Tercero:   Por Secretaría General, LIBRAR la comunicación a que alude el artículo 36   del Decreto 2591 de 1991.    

NILSON PINILLA PINILLA    

Magistrado    

JORGE IGNACIO PRETELT CHALJUB    

Magistrado    

ALBERTO ROJAS RÍOS    

Magistrado    

MARTHA VICTORIA SÁCHICA DE MONCALEANO    

Secretaria General    

[1]  Cédula de ciudadanía 19.062.619 de Bogotá.    

[2] Cfr. T-268   de abril 12 de 2009, M. P. Nilson Pinilla Pinilla y T-422 de junio 26 de 2009,   M. P. Jorge Ignacio Pretelt Chaljub.    

[3] Cfr. T-200   de marzo 23 de 2010, M. P. Humberto Antonio Sierra Porto.    

[4] Cfr. T-334 de julio 15 de 1997, M. P. José Gregorio Hernández   Galindo; T-1103 de noviembre 20 de 2003, M. P. Eduardo Montealegre Lynett; y   T-702 de julio 10 de 2008, M. P. Manuel José Cepeda Espinosa.    

[5] Cfr. T-165 de febrero 27 de 2003, M. P. Manuel José Cepeda Espinosa, donde   se indicó: “Sea porque el empleador no descontó las semanas del salario del   trabajador, o bien porque habiéndolas descontado, nunca las trasladó al   Instituto, en todo caso, la responsabilidad por estas semanas no recae   sobre el actor”.    

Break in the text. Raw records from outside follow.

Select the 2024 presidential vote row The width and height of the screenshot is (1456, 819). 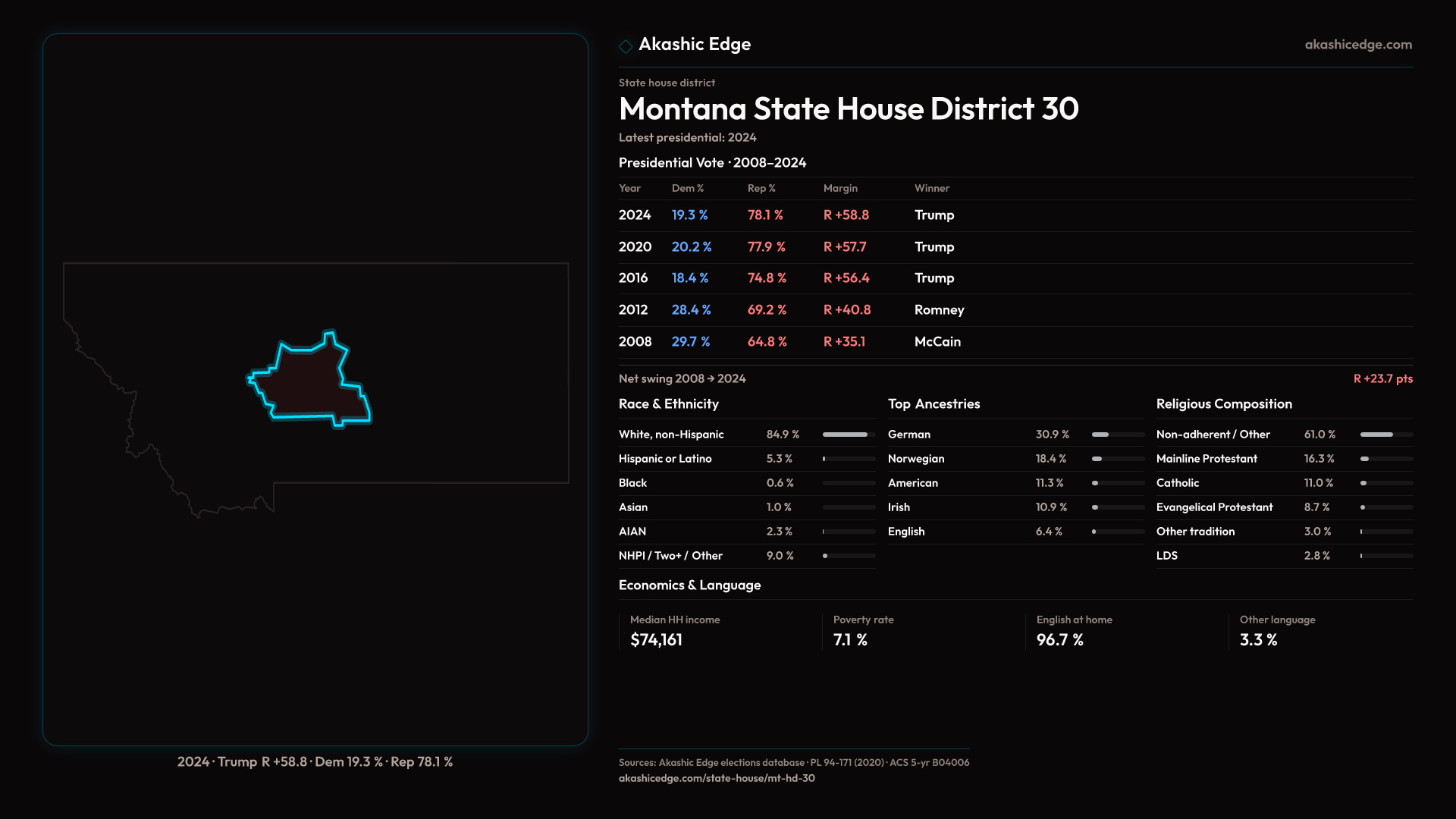pyautogui.click(x=786, y=215)
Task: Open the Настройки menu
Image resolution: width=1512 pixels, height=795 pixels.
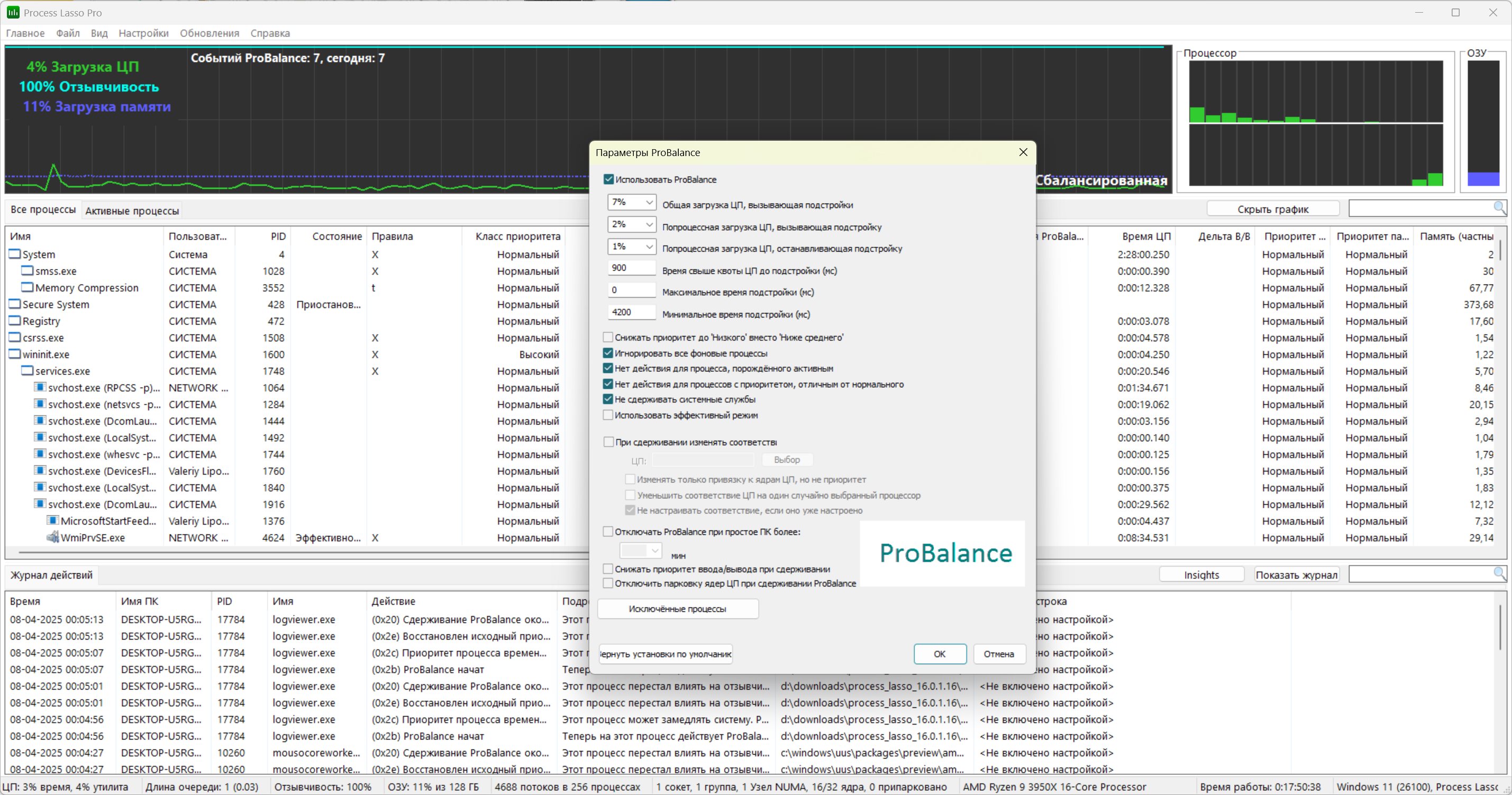Action: tap(143, 33)
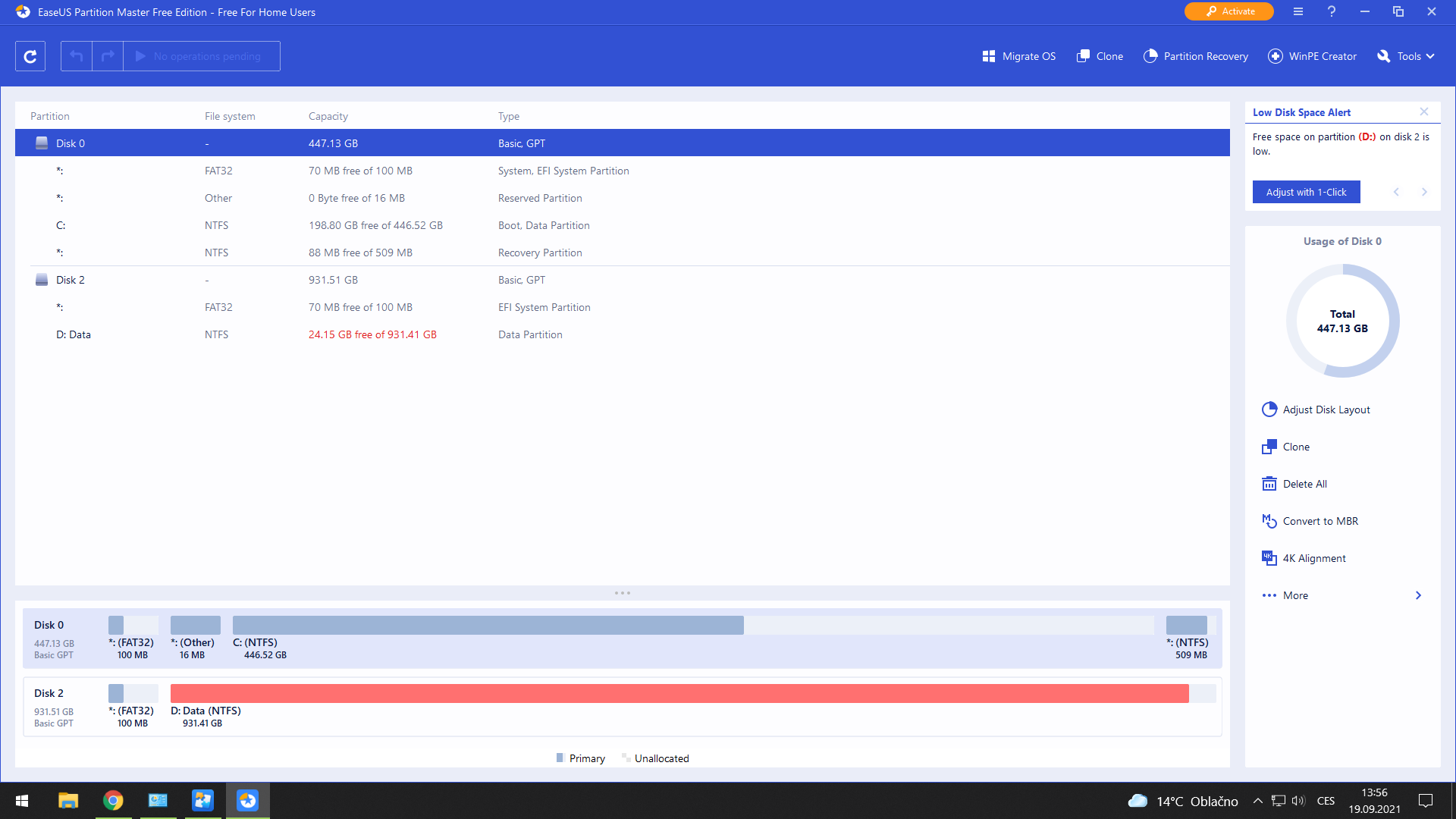Choose 4K Alignment option
This screenshot has height=819, width=1456.
pos(1313,558)
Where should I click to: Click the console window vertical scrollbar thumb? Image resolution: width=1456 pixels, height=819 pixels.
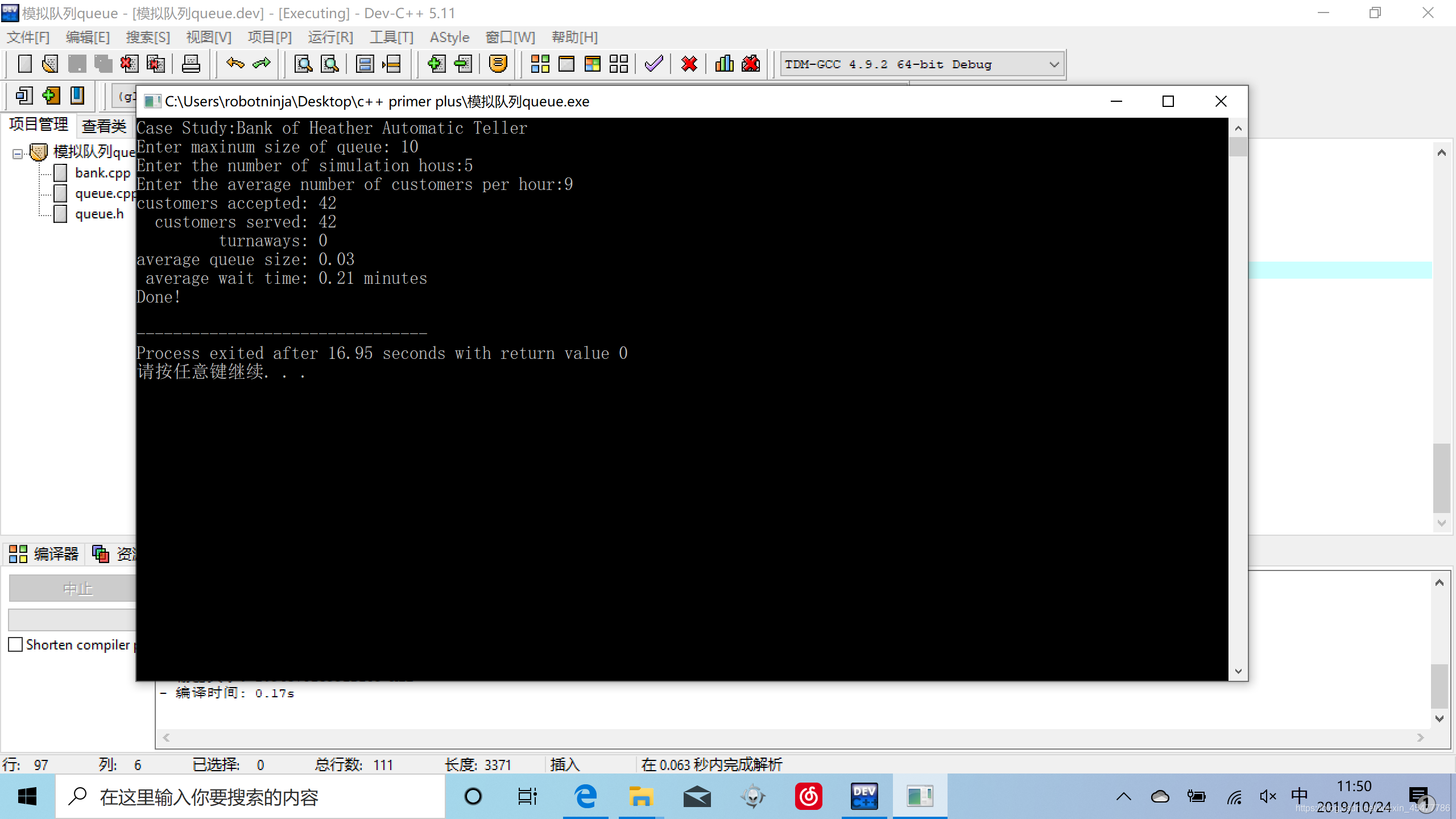coord(1238,147)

[6] El inciso 2º del artículo 7° de la Ley 71   de 1988 exige, para acceder a la pensión de vejez, el   cumplimiento de los siguientes requisitos: “a) Sesenta (60) o más años de   edad si es varón o cincuenta y cinco o más años de edad, si es mujer y, b)   veinte (20) años de aportes sufragados en cualquier tiempo y acumulados en una o varias de las entidades de previsión social   que hagan sus veces, del orden nacional, departamental, municipal, intendencial,   comisarial o distrital y en el Instituto de los Seguros Sociales.”